Arlette Simon se dit très sensible à d’autres univers artistiques en particulier ceux du mouvement, de la danse, de la musique. Mais il ne suffit pas d’être curieux d’autres domaines que le sien pour se les approprier, et surtout pour s’en nourrir en les transformant. Dès la fin des années 80, Arlette était prête pour la rencontre : tout était déjà là, en gestation, dans les Géométrique bleue, des formes circulaires bleu d’azur finement tournées, dont certaines à base pointue évoquaient l’élan de la toupie. Disposées toutes ensemble en carré, elles semblaient amorcer les mouvements en décalé d’un ballet, comme celui des derviches tourneurs.

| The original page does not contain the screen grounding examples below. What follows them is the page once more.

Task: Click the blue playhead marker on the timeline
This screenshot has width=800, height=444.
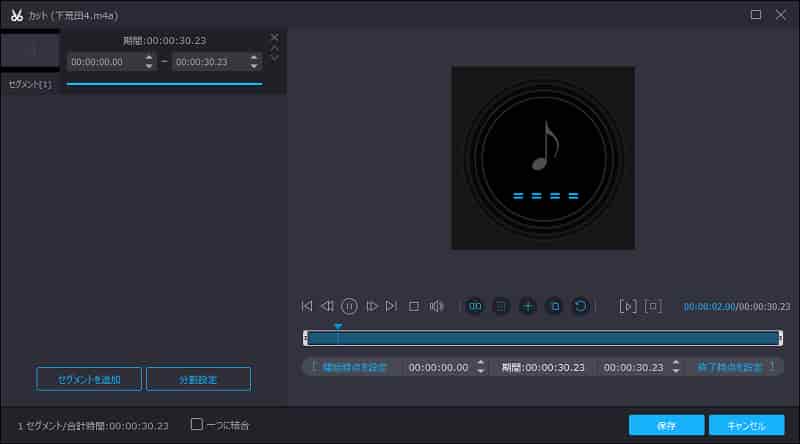Action: 338,327
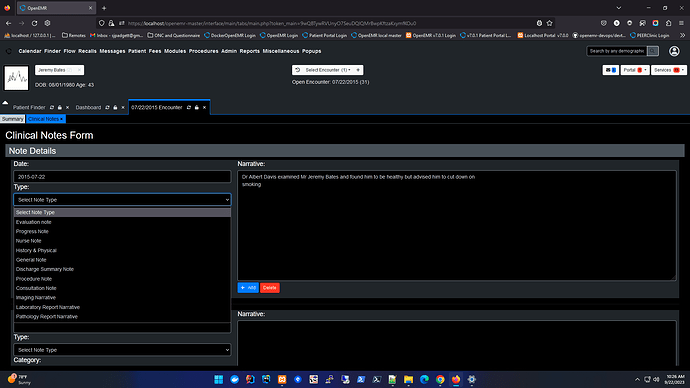Click the red Delete button
This screenshot has width=690, height=388.
(270, 288)
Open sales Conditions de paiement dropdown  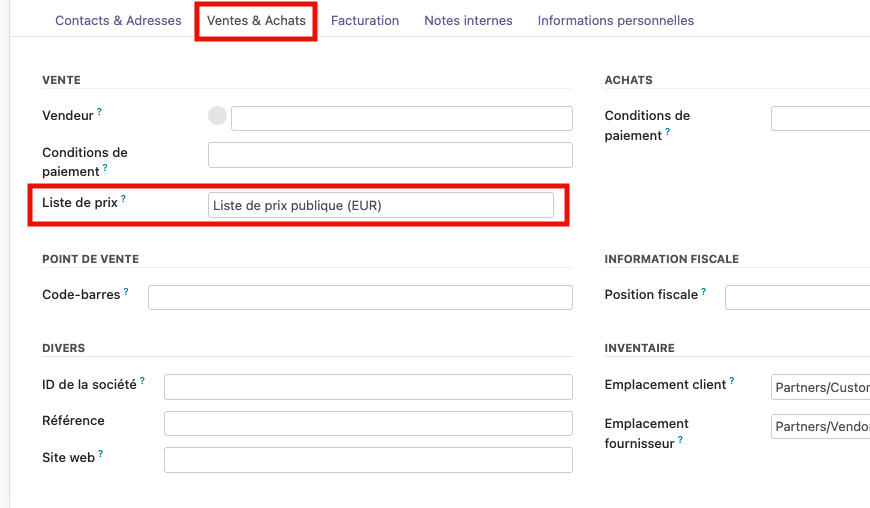(x=390, y=155)
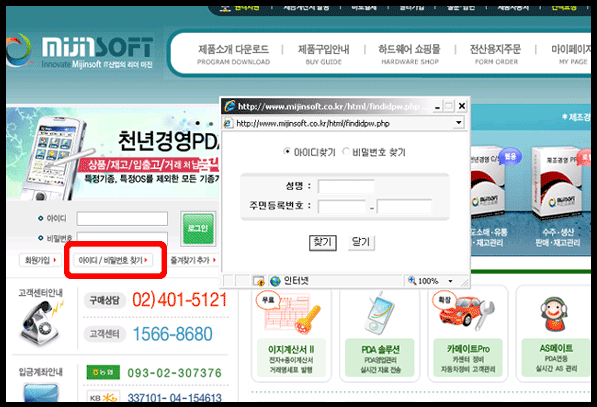Click the popup blocker status bar icon
This screenshot has height=407, width=597.
click(x=259, y=281)
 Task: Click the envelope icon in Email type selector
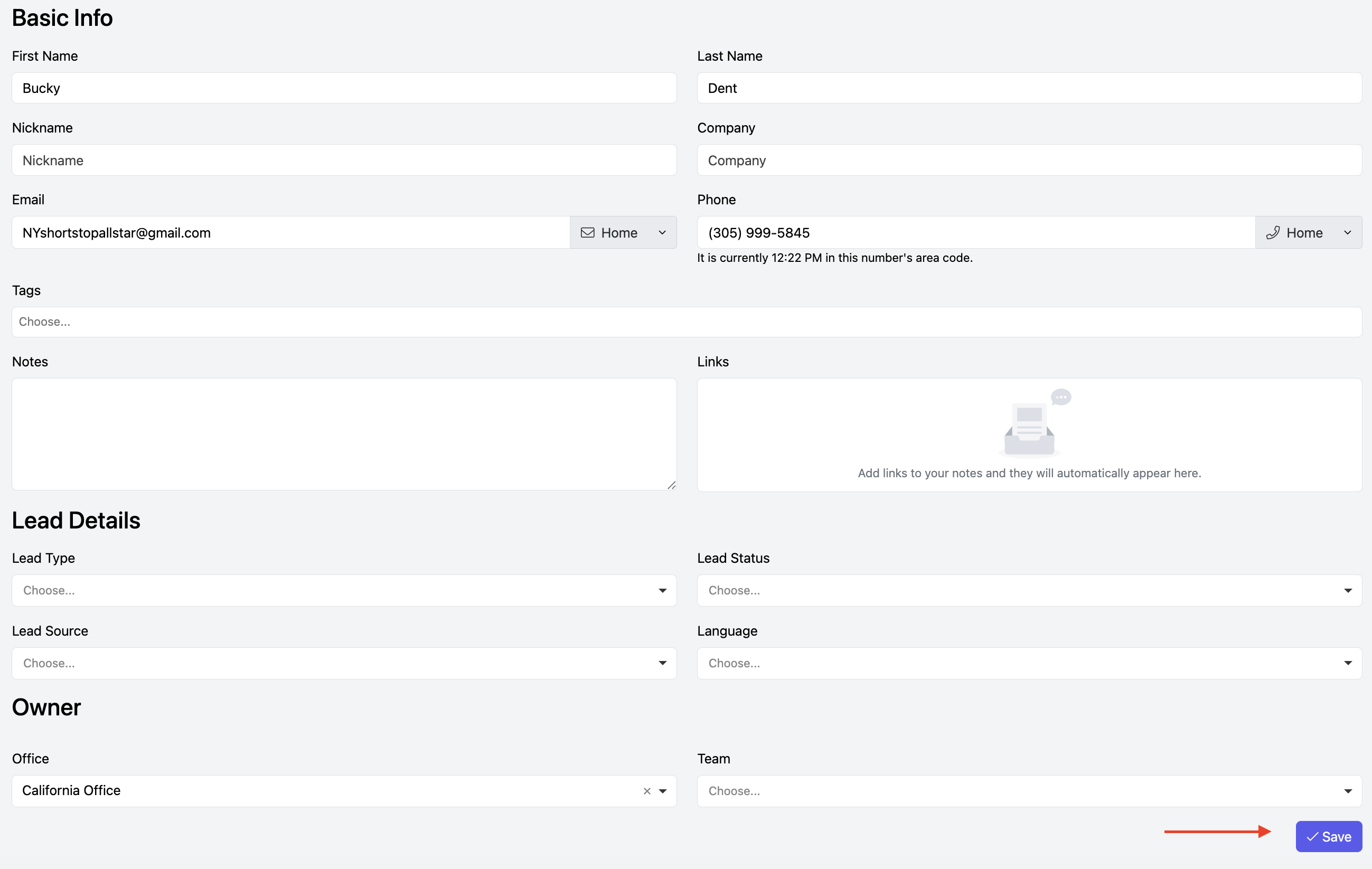(x=587, y=233)
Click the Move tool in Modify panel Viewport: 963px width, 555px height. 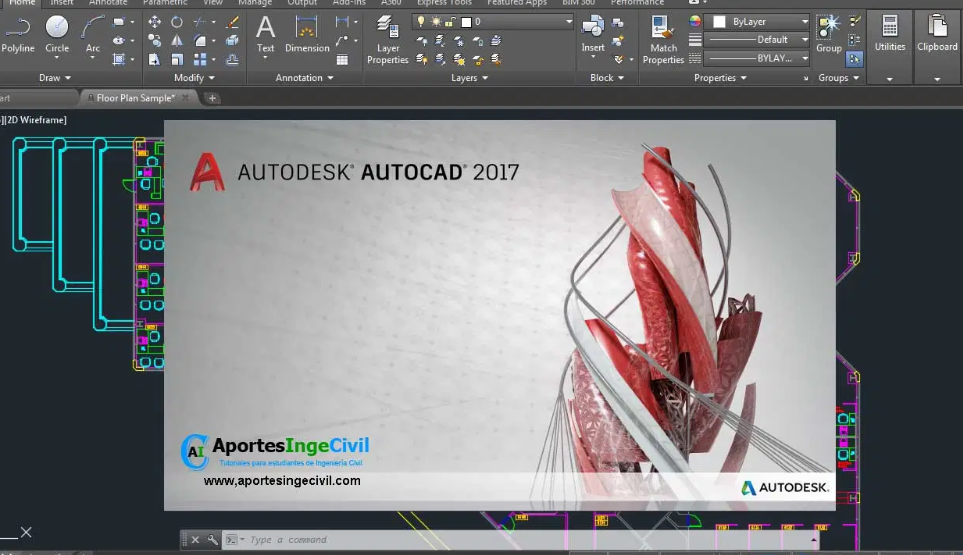[x=154, y=22]
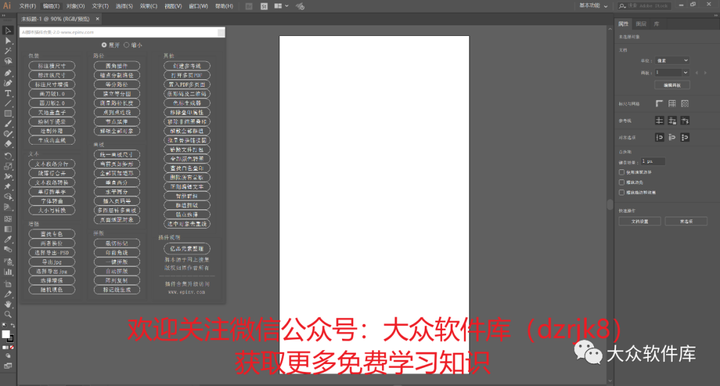
Task: Select the Magic Wand tool
Action: [8, 51]
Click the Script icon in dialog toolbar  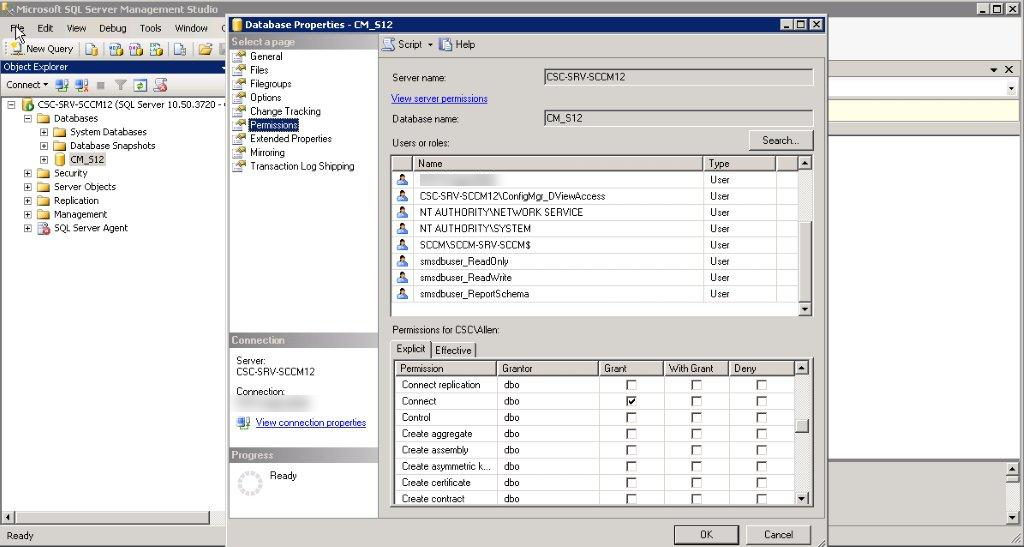coord(390,44)
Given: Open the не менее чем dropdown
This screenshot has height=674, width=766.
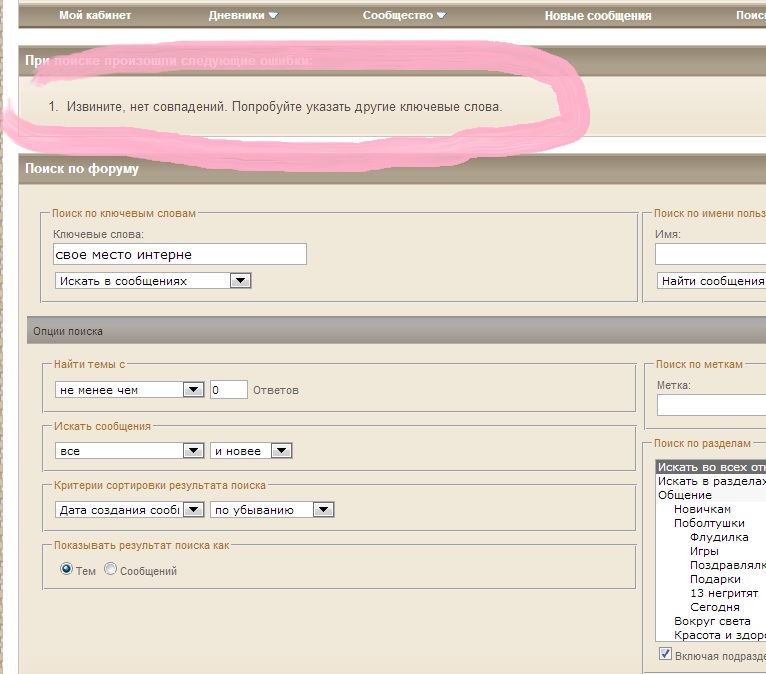Looking at the screenshot, I should click(x=194, y=390).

Par la suite, elle a pris assez de maturité pour associer des partenaires à ses projets comme dans le cas de Périglacaire, une installation complexe composée de plaques de terre émaillées posées de champ et entourées de tubes de terre pliés, de néons bleus disposés au milieu des plaques et d’une boule à facettes au plafond diffusant des taches roses au mur, le tout accompagné d’une bande son de Félix Blume diffusant le bruit d’une éolienne.

Dans cette œuvre impliquant à la fois l’espace et le temps, les tubes de terre sont des tronçons disposés de façon aléatoire selon la technique libre déjà éprouvée avec les enchevêtrements de Serpentine mais d’une toute autre façon. Ces Entrelacs ne sont plus des accumulations de longs serpentins de terre mais des fragments tubulaires courts également librement disposés. Par la suite elle les a érodés, coudés, leur donnant l’aspect souple du caoutchouc ou plus cassant du métal, amenant la terre à d’autres impressions sensorielles.

Outre qu’elle permet une plus grande rapidité d’exécution entraînant la fluidité de la pensée, cette technique de travail par fragments offre des possibilités considérables de prise de possession de l’espace, et de créations plastiques variées. Elle est directement issue des plus anciens procédés d’atelier, ces serpentins et tubes étant fabriqués à la filière, machine qui permettait de faire des anses ou des canalisations en terre. Elle adopte là, pour la céramique, la même distance critique à l’égard de son matériau, l’argile, que celle des peintres du XXe siècle, de Maurice Denis à Support-Surface à l’égard des fondamentaux de la peinture.

Mais ce qui est sûrement le plus surprenant c’est le caractère baroque, dominé par le mouvement, d’une œuvre construite avec des moyens aussi minimalistes.